== TEKS KUTIPAN ==

Senin 10 Jul 2017 15:50 WIB

OJK Sebut Perbaikan Kredit Macet BPR tak Sebentar

Rep: Idealisa Masyrafina/ Red: Nur Aini
BPRS, ilustrasi
BPRS, ilustrasi

REPUBLIKA.CO.ID, JAKARTA -- Otoritas Jasa Keuangan (OJK) menilai perlu waktu yang tidak sebentar untuk membenahi buruknya rasio kredit bermasalah atau nonperforming loan (NPL) Bank Perkreditan Rakyat (BPR) di Indonesia.

Berdasarkan data Statistik perbankan Indonesia Otoritas Jasa Keuangan (OJK), rasio kredit bermasalah atau non-performing loan (NPL) industri BPR pada April 2017 mencapai 6,98 persen. Angka ini meningkat dibandingkan NPL pada Desember 2016 dan Januari 2017 yang masing-masing mencapai 5,83 persen dan 6,48 persen.

===

Cetak ulang seluruh teks kutipan di atas tentang kredit macet BPR, tanpa mengubah apa pun.

== DATA TERSIMPAN ==

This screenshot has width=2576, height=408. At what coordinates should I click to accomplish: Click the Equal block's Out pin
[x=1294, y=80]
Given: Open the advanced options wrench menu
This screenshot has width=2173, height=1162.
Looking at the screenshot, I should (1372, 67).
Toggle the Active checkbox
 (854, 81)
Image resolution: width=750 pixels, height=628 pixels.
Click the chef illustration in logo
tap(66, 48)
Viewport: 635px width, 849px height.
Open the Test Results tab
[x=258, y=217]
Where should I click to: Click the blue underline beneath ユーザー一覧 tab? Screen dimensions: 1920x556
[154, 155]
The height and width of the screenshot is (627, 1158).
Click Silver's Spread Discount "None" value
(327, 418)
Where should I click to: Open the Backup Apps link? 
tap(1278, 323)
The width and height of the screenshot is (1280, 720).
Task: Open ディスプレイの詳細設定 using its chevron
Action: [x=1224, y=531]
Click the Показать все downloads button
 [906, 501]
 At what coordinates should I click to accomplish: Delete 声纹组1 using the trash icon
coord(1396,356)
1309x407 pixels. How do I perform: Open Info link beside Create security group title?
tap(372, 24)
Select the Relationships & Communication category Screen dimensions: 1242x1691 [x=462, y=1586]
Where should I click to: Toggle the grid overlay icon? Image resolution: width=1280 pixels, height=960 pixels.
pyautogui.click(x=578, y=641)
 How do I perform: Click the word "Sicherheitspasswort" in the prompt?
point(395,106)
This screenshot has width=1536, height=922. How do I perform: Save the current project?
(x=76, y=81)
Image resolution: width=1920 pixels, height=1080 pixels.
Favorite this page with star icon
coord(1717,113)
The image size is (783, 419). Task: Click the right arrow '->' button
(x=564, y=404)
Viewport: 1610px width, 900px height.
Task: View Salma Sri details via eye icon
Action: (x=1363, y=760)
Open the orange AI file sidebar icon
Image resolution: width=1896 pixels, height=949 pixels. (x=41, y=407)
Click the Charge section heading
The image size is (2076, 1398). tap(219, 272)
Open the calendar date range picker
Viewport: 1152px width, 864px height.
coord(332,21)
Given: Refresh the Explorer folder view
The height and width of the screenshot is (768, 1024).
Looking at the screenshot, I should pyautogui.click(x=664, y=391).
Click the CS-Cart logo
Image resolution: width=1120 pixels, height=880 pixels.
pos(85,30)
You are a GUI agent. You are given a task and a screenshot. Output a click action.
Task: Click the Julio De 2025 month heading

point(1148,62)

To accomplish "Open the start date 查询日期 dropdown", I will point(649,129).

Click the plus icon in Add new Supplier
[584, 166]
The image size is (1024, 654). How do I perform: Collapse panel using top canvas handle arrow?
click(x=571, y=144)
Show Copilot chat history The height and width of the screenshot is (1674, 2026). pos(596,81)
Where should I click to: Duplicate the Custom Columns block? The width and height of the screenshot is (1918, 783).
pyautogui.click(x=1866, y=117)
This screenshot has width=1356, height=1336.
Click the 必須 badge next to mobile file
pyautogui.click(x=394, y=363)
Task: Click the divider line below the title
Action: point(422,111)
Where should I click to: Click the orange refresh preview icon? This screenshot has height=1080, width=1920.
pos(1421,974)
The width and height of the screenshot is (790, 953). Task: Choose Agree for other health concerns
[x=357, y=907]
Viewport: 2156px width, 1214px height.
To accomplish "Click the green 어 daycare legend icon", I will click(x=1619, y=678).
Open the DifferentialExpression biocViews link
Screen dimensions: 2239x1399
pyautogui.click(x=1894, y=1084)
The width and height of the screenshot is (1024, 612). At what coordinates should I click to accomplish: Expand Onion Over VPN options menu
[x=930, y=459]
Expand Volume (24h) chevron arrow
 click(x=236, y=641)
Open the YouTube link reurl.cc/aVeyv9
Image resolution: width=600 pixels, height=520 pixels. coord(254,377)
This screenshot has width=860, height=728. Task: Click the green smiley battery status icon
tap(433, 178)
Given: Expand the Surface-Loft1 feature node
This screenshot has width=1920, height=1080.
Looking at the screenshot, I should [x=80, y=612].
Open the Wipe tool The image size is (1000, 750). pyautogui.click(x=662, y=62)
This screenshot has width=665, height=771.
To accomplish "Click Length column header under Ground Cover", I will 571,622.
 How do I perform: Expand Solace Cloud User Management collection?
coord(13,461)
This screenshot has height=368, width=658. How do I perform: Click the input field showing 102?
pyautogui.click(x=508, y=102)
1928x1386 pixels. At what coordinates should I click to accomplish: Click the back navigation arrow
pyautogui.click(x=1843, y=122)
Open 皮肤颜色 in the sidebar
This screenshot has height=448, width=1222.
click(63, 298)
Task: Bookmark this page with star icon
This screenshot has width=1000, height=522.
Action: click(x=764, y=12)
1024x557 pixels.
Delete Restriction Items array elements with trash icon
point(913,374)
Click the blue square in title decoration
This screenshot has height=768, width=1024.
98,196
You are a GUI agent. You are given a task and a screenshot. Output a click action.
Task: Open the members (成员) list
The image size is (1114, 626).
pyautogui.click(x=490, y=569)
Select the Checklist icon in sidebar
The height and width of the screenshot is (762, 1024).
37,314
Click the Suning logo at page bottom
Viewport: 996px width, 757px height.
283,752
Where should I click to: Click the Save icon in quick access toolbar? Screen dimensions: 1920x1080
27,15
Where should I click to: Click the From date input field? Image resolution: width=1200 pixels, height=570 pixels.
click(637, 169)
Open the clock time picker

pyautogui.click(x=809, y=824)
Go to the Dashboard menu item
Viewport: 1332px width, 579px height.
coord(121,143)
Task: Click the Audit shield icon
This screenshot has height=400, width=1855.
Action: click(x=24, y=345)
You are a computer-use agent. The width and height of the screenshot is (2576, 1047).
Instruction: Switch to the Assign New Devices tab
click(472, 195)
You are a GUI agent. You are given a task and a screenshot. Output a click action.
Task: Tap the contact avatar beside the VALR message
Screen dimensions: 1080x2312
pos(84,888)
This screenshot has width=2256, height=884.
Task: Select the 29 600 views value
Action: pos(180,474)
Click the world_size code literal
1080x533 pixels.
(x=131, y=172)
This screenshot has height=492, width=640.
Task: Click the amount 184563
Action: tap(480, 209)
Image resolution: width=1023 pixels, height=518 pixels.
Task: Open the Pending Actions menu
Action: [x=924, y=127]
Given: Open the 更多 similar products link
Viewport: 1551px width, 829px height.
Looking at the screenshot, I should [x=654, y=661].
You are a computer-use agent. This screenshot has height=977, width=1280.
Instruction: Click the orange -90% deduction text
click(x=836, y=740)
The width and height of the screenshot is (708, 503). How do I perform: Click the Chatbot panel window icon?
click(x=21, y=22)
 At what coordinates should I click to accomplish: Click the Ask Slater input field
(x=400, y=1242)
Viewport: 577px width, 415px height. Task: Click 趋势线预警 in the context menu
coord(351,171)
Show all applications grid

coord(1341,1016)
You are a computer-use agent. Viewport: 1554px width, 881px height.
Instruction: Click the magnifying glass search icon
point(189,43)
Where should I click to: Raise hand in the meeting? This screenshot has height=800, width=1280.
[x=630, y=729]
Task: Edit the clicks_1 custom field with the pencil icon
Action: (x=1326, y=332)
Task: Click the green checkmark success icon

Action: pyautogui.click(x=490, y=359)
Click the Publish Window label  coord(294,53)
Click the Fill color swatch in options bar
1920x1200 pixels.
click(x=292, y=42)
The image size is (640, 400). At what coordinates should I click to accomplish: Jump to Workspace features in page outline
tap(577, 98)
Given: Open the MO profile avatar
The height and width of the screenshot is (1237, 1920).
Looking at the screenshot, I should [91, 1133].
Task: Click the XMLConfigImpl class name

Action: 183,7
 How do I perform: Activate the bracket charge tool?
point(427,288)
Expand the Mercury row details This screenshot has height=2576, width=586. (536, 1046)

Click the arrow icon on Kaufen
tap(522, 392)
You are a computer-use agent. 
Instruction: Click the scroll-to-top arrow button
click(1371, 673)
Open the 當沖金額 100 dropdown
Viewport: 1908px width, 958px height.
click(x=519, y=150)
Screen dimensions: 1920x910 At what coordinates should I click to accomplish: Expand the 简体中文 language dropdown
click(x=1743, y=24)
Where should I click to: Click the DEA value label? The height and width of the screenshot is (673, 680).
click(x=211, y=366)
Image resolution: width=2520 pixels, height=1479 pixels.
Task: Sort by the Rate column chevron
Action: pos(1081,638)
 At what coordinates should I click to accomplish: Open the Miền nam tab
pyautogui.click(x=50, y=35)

===

**CONTOH PENYELESAIAN:**
Senin 10 Jul 2017 15:50 WIB

OJK Sebut Perbaikan Kredit Macet BPR tak Sebentar

Rep: Idealisa Masyrafina/ Red: Nur Aini
BPRS, ilustrasi
BPRS, ilustrasi

REPUBLIKA.CO.ID, JAKARTA -- Otoritas Jasa Keuangan (OJK) menilai perlu waktu yang tidak sebentar untuk membenahi buruknya rasio kredit bermasalah atau nonperforming loan (NPL) Bank Perkreditan Rakyat (BPR) di Indonesia.

Berdasarkan data Statistik perbankan Indonesia Otoritas Jasa Keuangan (OJK), rasio kredit bermasalah atau non-performing loan (NPL) industri BPR pada April 2017 mencapai 6,98 persen. Angka ini meningkat dibandingkan NPL pada Desember 2016 dan Januari 2017 yang masing-masing mencapai 5,83 persen dan 6,48 persen.